Real ID, the measure that would allow Missourians to get identification suitable to enter federal buildings and military installations, as well as fly domestically, advanced to the House floor Tuesday afternoon after it passed the House Select Committee on General Laws 7-2.
Missouri’s current state-issued identification, including driver’s licenses, does not match federal REAL ID standards, created in 2005 as part of the security reaction to 9/11. Last year, the Department of Homeland Security said it would not grant an extension to Missouri, or most other non-compliant states.
Rep. Kevin Corlew, R-Kansas City, who sponsors the legislation, said it has advanced this year because of Missourians’ concerns that they could be kept from travelling or entering federal buildings after the DHS announcement.

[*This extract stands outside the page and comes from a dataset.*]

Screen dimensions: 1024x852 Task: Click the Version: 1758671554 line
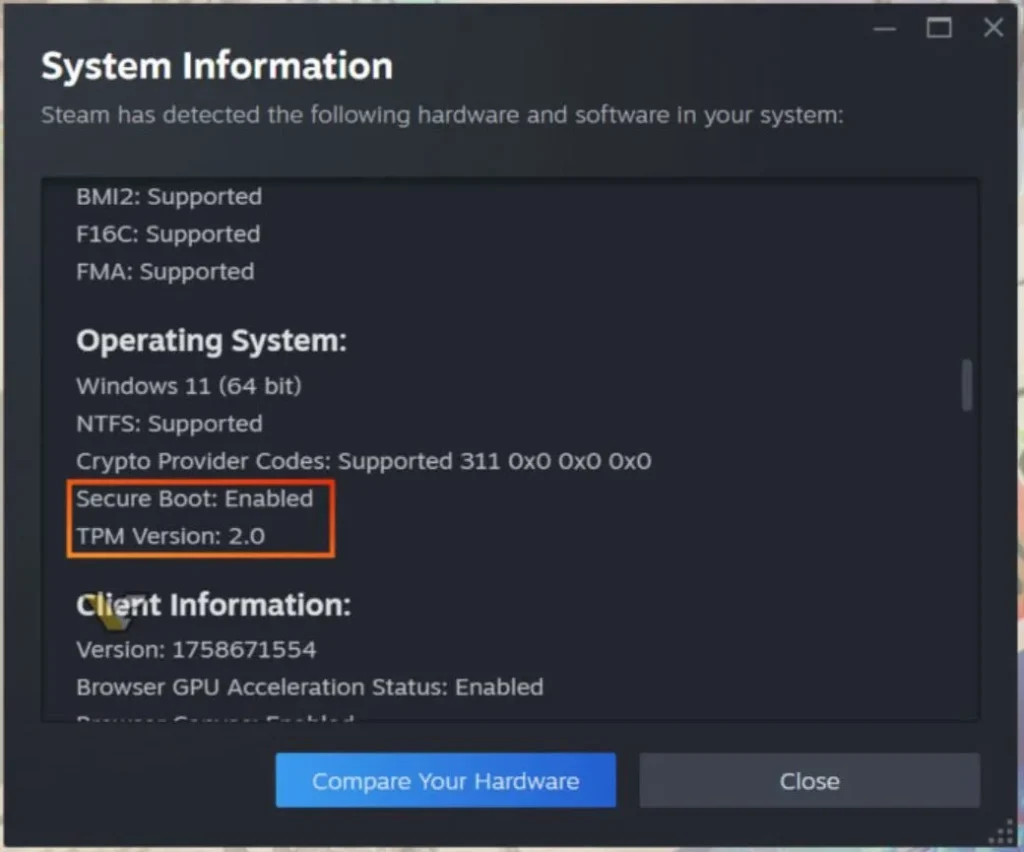[x=196, y=649]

“We’ve heard from our constituents more as it becomes more real to them,” Corlew said. “This legislation gives them the ability to go on the REAL ID system if they want to.”
Choice and privacy have been two of the main concerns for opponents of the bill. Corlew said the legislation has been designed and improved through the hearing process to address those concerns.
Missourians who go the DMV to get a new license would receive information about both the REAL ID compliant and non-compliant options and be able to choose which form of identification they want. No one would be forced to take a REAL ID if they didn’t want it.
But Rep. Jack Bondon, R-Belton, voted against the legislation in the Emerging Issues Committee and feels that for Missouri’s military families, there is no choice.
“It was appalling to me to see the federal government use our state’s military families as pawns to force the Missouri legislature to act and comply with REAL ID,” Bondon told the Missouri Times. “Once the federal government is able to control our borders and visas, then they can come to Missouri and tell us how to run our driver’s license system.”
Privacy is another big concern for opponents, especially because of the information the system gives the federal government. Activist Paul Hamby sent a letter to his supporter urging them to oppose the legislation because of the privacy concerns.